Limited data - We could not insert all the data into one cluster.
Very Expensive
This is how our data scientist looked like at the time.
Or Even like that.
So, We stop and thought where we want to be in the future.
First of all, we wanted lifetime data, which is very important to our business
Fast SQL - We wanted SQL that is fast enough for our dashboard usage
We wanted the ability to scale very fast
We focused on our data science team, as we know we are going to increase our data science team and ML models
Open source - we did not wanted to be attached to a certain company
So we started to create our Data lake, we choose to use parquet files, which is open source and column oriented.
We keep all of our data in S3 as we convert the data from json into parquet in batch operations on near-realtime.
Hive & Hive MetaStore - we have one source of truth for our table definition.
Which works perfect with any Hadoop Ecosystem
Such as:
Presto
Spark
Athena
And more.
Presto and Qubole.
We use presto to query our data-lake via Qubole.
Qubole is self service platform that enables us to configure presto clusters that easily scales, uses SPOTS, and they take care of Maintenance, new Versions & 24h support.
Once you configured your cluster, it can increase itself, from 3 to 50 nodes for example within seconds…

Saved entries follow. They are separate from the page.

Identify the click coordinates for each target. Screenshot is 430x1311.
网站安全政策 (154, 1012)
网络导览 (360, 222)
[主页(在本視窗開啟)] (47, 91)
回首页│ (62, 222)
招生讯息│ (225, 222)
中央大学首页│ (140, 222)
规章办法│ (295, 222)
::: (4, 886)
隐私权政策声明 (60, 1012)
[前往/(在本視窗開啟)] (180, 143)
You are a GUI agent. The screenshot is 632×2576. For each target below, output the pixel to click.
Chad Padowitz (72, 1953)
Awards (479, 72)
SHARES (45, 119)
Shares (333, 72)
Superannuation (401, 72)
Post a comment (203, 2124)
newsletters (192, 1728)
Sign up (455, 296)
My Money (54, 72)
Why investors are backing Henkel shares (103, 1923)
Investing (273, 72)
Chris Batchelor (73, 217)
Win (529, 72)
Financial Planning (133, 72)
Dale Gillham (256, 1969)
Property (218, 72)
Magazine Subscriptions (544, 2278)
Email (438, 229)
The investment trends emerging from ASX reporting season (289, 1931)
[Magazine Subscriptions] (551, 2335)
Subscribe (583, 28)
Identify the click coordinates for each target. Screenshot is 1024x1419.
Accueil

And that is being done for every query you do
Let’s see an example of Auto scaling over presto.
I run around 50 different dashboards that uses presto and saved Presto UI snapshot every few seconds.
As you can see, at the start there are 3 nodes and 4 queries.

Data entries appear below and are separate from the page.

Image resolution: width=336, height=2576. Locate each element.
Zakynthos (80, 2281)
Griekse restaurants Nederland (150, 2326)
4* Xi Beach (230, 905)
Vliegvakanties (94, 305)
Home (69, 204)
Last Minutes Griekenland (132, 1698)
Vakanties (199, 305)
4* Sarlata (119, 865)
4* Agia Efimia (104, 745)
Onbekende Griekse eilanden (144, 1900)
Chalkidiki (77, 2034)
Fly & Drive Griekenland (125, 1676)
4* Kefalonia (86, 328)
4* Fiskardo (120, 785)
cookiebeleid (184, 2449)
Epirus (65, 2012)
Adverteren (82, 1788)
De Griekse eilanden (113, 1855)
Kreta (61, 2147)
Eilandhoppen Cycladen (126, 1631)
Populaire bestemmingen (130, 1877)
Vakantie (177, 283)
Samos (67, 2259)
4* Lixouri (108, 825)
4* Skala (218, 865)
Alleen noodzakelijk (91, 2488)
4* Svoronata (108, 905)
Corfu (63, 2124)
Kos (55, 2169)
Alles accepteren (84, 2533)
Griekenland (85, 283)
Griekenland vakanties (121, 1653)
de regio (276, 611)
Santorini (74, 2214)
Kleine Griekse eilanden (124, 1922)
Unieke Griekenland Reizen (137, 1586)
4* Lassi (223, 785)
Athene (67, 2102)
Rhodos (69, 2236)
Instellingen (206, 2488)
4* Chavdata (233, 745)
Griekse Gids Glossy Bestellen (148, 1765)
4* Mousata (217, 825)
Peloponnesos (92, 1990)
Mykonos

And as i run the dashboards, the number of nodes is increasing as the number of queries.
After all queries are finished, the cluster is decreasing back to normal.
A bit about our volume.
We have around 70 thousands queries running via Presto every Day.
We have 200 users
500 dashboards and increasing
And half of Peta-Byte scan per day, just from S3, without the caching of Presto.

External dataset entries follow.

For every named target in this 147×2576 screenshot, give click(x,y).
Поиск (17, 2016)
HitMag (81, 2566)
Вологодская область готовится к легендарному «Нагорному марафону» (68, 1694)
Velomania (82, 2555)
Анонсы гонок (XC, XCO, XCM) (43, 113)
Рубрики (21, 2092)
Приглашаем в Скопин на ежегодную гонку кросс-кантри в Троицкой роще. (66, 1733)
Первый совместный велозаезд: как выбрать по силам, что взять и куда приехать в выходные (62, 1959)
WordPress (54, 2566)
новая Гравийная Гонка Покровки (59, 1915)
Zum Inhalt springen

Remember our data scientist?
Well, I think this is the best picture to explain how he feels.
Lets see how our -- AR-KI-TECH-TURE ---- looks like today
We eliminate 9 of our Redshift’s, kept only one for Finance/DWH.
We eliminate all our RDS’s - all the data is stored in the data-lake
We reduce 70% of our ETL’s - as we don’t need to move data from one place to another.
We have add to our Tableau Server, a Re/Dash server.Re/Dash is an open source BI tool, we use Re/Dash for the short terms solutions and Tableau to the long term solutions
By adding the Data-Lake, all of our problems disappeared!
In addition, we have reduced our costs by 50%!
And most important, we became much more agile to the business, instead of having first insights for a new project in 2 to 8 weeks, we are giving the first insights in the first day OR even the first hour!
What we expect to use more in the future.
First of all. ELT.
The new ETL is ELT.
If you don’t know what is ELT: Extract, Load, Transform.
It means you need to create your Business logic in a big query (OR VIEW)
We are going to reduce around 90% of our ETL’s and move them to ELT.
Why ELT?
Data science. We see that the ELT reduce the Data science work by 80%!The main reason is that they can create a dataset within minutes. By cloning an ELT of specific business unit
And add more features.
2. Deployment - ELT helps Data engineers deploy the ML model, since all the RAW Data is in one place, and the model was created upon this data and not aggregated data.
3. No lag - NO scheduler - you become more realtime.
We are going to increase our usage in Presto Connectors.
Kafka, we are going to change our alerts system ( for business KPI’s) from Data-lake to kafka.To ensure faster findings on real-time!
Scylla DB - increase our insights into Scylla-DB for our ML models.
ElasticSearch - We use ElasticSearch via Kibana to monitor server logs and r&d logs, we see strong needs to be able to join those logs with business KPI’s
A few notes to take home
Data-Lake - Keep all your data in one place, it will save you time, effort & money.
Qubole - Use Big Data services like Qubole to be able to focus on your business and not on the maintenance
Scale - Presto Scales just works perfect
ELT - don’t do ETL’s, you don’t need them anymore.
With Presto, you can be much more agile to your business
Free to LearnAs i always encourage my team TO DO, take 10% of your time, learn & play with the data.